Definition and background
Black and white masking paper, as the name suggests, is a standard test base used to assess the ability to cover coatings, inks, or similar materials. It usually consists of a black-and-white area, with one side pure black and the other pure white, or presented as black-and-white stripes. This paper isn't particularly advanced in the lab, but without it, many coating tests can't be done accurately. Its core value lies in providing a stark contrasting background, making covering, which seems like a subjective metric, quantifiable.
Principle
The basic principle of opposing power is simple: when light reflects off the coating being tested, if the coating is thick enough or the pigment concentration is high enough, it can mask the difference in the underlying black and white background. In theory, we estimate the shielding power by measuring the difference in reflectivity of the coating across the black and white areas. The smaller this difference, the stronger the coverage. In specific calculations, the contrast ratio (CR) is usually used, with the formula being:
CR = (Rblack / Rwhite) × 100%
where RblackAnd RwhiteThese are the reflectivities of the coating on a black and white background. When CR approaches 100%, the coating almost completely covers the background—in other words, the color underneath is no longer visible.
Measurement method
In actual measurement, the process is quite straightforward. First, you apply the material to be tested to a standard thickness (usually controlled by wet film thickness) onto black-and-white masking paper, then use a colorimeter or spectrophotometer to read the reflectance on the black and white areas. When reading, pay attention to the misalignment of the dots, or the data will drift—this is a common beginner mistake. The substrate surface must be clean and the coating must be even; otherwise, the results cannot be trusted. International standards such as ASTM D2805 or ISO 2814 provide detailed steps. Although some provisions are somewhat tongue-twisting, just follow them.
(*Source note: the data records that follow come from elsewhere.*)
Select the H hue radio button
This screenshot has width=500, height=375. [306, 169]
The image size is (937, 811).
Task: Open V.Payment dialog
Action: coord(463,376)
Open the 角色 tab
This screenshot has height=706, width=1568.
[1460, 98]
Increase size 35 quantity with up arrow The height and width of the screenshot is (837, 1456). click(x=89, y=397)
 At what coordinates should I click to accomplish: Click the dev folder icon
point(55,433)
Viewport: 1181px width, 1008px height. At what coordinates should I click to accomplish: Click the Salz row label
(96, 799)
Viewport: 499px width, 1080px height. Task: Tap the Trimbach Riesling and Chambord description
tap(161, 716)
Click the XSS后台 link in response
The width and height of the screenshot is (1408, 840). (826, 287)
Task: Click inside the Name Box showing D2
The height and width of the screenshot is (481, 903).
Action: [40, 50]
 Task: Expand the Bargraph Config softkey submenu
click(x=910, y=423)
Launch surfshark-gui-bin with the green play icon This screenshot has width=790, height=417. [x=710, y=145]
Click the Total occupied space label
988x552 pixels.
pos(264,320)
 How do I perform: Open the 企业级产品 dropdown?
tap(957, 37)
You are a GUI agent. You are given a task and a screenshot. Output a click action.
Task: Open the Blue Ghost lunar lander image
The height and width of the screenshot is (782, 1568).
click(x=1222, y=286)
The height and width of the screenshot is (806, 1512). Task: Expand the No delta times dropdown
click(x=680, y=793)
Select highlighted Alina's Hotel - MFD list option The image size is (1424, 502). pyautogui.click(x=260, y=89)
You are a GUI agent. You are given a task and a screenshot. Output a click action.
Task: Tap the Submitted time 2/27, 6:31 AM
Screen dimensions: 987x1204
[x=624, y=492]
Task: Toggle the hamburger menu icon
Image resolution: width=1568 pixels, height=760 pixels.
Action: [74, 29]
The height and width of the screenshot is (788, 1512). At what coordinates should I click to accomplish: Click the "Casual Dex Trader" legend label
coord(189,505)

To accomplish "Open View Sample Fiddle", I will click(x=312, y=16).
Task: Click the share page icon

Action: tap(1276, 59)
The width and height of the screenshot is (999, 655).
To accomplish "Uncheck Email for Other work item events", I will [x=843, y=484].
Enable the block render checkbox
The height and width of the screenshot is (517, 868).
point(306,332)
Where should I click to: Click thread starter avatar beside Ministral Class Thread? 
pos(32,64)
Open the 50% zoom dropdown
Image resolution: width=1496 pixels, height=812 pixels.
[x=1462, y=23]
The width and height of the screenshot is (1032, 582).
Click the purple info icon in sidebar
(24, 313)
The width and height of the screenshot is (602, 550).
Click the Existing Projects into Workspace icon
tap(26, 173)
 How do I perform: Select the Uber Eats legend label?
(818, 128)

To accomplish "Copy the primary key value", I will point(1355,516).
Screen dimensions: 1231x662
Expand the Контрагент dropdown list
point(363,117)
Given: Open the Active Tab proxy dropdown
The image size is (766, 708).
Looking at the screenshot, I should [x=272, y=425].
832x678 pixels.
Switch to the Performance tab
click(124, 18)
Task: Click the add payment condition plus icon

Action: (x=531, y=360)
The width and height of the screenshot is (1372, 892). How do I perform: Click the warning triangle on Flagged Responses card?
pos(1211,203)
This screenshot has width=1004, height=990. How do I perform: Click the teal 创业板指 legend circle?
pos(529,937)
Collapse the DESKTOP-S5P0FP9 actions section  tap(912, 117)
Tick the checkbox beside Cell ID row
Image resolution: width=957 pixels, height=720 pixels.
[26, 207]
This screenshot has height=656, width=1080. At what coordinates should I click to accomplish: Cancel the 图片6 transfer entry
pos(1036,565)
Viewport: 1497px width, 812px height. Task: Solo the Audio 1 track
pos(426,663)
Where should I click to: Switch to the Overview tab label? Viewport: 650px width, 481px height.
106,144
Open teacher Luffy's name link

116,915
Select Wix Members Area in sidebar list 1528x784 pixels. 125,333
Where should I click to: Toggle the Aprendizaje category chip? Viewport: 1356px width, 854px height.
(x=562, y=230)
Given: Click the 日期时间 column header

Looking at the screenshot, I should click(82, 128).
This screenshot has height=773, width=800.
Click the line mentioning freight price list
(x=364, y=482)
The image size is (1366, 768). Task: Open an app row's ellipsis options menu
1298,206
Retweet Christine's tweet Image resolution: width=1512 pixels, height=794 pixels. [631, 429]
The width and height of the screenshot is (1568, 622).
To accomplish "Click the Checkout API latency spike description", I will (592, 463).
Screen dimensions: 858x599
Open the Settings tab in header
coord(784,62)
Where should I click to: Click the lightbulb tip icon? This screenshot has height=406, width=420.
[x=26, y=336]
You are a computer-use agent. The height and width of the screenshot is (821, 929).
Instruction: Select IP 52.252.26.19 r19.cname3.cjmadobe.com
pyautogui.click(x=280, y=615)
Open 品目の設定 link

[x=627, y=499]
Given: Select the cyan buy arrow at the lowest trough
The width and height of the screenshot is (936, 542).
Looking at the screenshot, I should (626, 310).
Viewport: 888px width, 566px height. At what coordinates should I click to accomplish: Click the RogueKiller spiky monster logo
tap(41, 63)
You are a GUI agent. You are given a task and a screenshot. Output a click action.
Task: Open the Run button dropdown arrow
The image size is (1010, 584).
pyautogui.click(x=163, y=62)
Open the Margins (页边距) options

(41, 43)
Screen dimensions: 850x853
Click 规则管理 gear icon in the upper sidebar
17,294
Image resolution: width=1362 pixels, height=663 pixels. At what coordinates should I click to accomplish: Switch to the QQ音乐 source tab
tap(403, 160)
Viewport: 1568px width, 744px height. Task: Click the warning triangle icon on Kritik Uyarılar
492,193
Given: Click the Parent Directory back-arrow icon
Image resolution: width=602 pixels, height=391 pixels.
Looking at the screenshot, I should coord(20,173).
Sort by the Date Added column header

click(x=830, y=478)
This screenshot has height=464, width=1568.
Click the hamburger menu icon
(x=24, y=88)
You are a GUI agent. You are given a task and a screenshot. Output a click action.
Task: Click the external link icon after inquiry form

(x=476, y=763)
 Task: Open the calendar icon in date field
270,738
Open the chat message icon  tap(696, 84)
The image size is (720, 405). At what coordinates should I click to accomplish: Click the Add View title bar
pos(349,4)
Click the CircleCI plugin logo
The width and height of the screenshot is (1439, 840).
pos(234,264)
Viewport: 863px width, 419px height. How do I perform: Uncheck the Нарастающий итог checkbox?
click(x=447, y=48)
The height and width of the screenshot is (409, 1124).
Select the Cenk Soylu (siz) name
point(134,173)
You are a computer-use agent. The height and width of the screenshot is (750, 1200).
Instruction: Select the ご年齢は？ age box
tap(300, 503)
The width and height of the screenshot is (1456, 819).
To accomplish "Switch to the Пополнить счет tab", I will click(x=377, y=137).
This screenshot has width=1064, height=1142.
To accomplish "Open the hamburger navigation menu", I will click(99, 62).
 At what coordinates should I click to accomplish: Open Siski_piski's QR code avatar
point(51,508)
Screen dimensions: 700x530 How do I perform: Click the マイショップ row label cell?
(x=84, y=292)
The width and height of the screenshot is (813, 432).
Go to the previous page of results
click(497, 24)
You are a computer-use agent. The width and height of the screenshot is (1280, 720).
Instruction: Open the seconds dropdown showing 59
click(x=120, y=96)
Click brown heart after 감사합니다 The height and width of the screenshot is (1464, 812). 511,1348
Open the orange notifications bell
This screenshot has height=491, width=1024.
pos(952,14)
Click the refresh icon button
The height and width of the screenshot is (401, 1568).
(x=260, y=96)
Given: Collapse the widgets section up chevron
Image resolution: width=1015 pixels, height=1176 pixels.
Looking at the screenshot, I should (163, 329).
Here's a small detail: if the coating transparency is too high, the measured contrast ratio may be very low. In this case, you first need to estimate the dry film thickness and then convert it to the contrast ratio at the standard film thickness—don't mind the hassle; the data is meaningful.
Case studies and analysis
For example: an ink factory develops a new type of white printing ink, and the customer reports that the printed packaging box always shows the color of the backing paper. The technician tested it with black-and-white masking strength paper and found the contrast ratio was only 91%, far below the 95% requirement. After investigation, it was found that the problem lay in the uneven dispersion of titanium dioxide, resulting in low pigment concentrations in some areas. After adjusting the grinding process, the ratio rose to 96%, and the customer passed. This example isn't a twist, but it shows one thing—data doesn't lie, provided you measure the right place.
Applications:
The applications of black-and-white masking paper extend far beyond the coatings and ink industries. It is useful for assessing the coverage of plastic coloring, building material coatings, and even cosmetics (such as foundation). Whenever it involves the scenario of "covering one layer of something on another," this paper becomes a cross-industry universal referee. For example, in automotive topcoat development, engineers use it to verify whether the paint film can cover the color difference of the primer. How to put it, some things may seem inconspicuous, but once you use them, you realize how much they can carry a burden.
Selection guide
When choosing black or white masking paper, don't just look at the price. You need to pay attention to several indicators: whether the reflectance difference between black and white areas is large enough (typical white areas have reflectance above 85%, black areas below 5%), whether surface flatness affects coating, and whether the paper size fits your coater. Some paper coatings on the market turn yellow, and after prolonged use, the data will drift—you need to be cautious about this. It's recommended to buy the same batch each time to avoid batch differences that could "hurt" your experiments. If possible, regularly calibrate the measuring equipment with a standard color swatch—this is much more reliable than obsessing over which paper is "best."